─── Source ───

I had difficulty in trying to diagram the story on this one.  As with Alien, the inciting incident was a bit unclear.  I am now also trying to identify the crisis and climax in each story, but I found these hard to discover here.  As McKee describes it, a climax is when a character fully faces the ultimate decision:
The protagonist’s quest has carried him through the Progressive Complications until he’s exhausted all actions to achieve his desire, save one.  He now finds himself at the end of the line.  His next action is his last.  No tomorrow.  No second chance.  This moment of dangerous opportunity is the point of greatest  tension in the story as both protagonist and audience sense that the question “How will this turn out?” will be answered in the next action.
Certainly there is a moment of greatest tension.  The queen alien has followed Ripley all the way back to the space ship.  It surprises her and jumps out.  So far, she has managed to avoid direct, one-on-one confrontation with the queen of the alien forces, but now it’s staring her in the face.  No escaping this one.
From Story, I gathered that the Crisis is a moment where the protagonist must decide whether or not to confront the forces of antagonism.  Perhaps a question of how, or which of two paths to take.  But this is not a decision for Ripley.  She is courageous; though she wishes not to confront the aliens, she has proven that she will, especially when Newt’s safety is involved.  So there is no decision here.  Instead, Ripley merely concocts her plan on how to battle the queen.

─── Stored records ───

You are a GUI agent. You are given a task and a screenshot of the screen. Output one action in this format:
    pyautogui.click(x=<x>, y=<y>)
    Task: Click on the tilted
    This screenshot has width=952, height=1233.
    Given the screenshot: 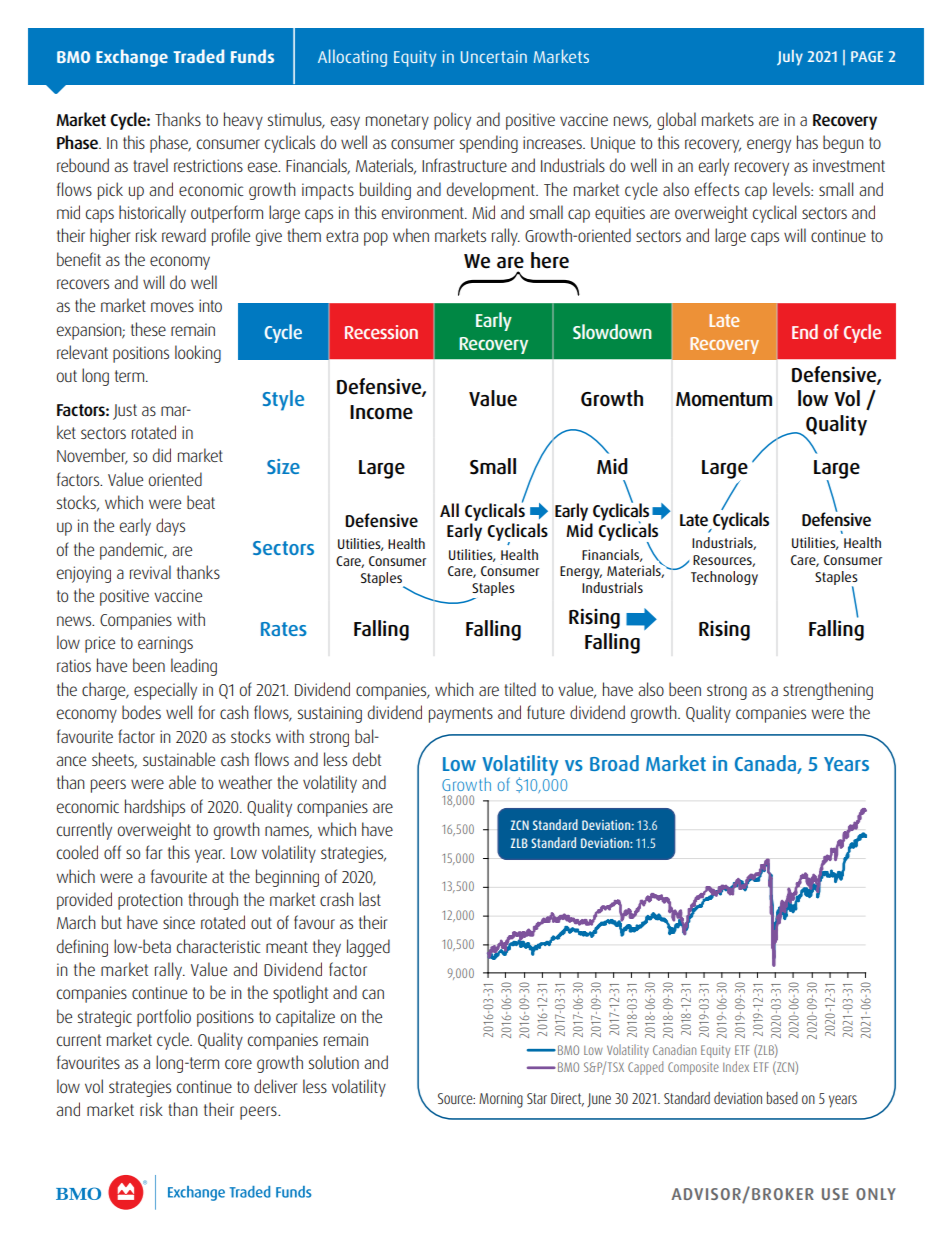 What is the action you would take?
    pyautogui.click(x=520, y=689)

───

# Set tasks
(a) Please copy the rows exactly, from the start of the rows through the line containing "This screenshot has".
(b) Go on with the passage about crisis and climax from the point where it stops.

# Answer list
(a)
You are a GUI agent. You are given a task and a screenshot of the screen. Output one action in this format:
    pyautogui.click(x=<x>, y=<y>)
    Task: Click on the tilted
    This screenshot has width=952, height=1233.

(b)
So is this a crisis?  Although this will require more research and reading on my part, I think the answer is that this is an action movie crisis.  In other words, this is how the crisis looks in action films; it is a convention of the genre.  Consider James Bond films.  James Bond battles through levels of minions, he chases a villain around the world with a single-minded determination.  He would not wimp out when he finally meets the enemy face-to-face, no matter what advantages he lacks.  The crisis is the clearing of the battlefield, where the fight comes down to just the two of them; their opposing wills and strengths.  So it is in Aliens.  This is also only possible, obviously, if the “force of antagonism” is a tangible person or thing.  You can’t have a sword or gun fight with the darkness inside your soul.  So this seems to be one more requirement of the action genre — the antagonist is a single (perhaps multiple, in some cases) person or thing that is trying to kill the protagonist.
Note, too, that just as Alien is of a different genre, it does have more a decision-based crisis.  In that film, once everyone else has died, Ripley now tries as fast as she can to escape the alien on board.  She begins the self-destruct process, then makes it quickly to the escape shuttle.  However, she finds the alien in the last corridor blocking her way.  She does not want to confront it; she’d rather stop the self-destruct and remain on the larger ship with it.  She runs back to the bridge and tries to abort, but for some reason it doesn’t work.  This forces the confrontation with the alien.  Coincidentally, she once more thinks she’s gotten out of fighting it directly, as it is nowhere to be found in the shuttle.  But it reemerges once she is alone on the shuttle with it.  In this way, a second, even higher crisis is reached.  She is afraid once more, but has no choice but to attempt to outsmart the alien.  The nature of these actions, of her decisions to try to not confront the alien, gives Alien a much more psychological, fear-based meaning.  Aliens is much more a contest of strength.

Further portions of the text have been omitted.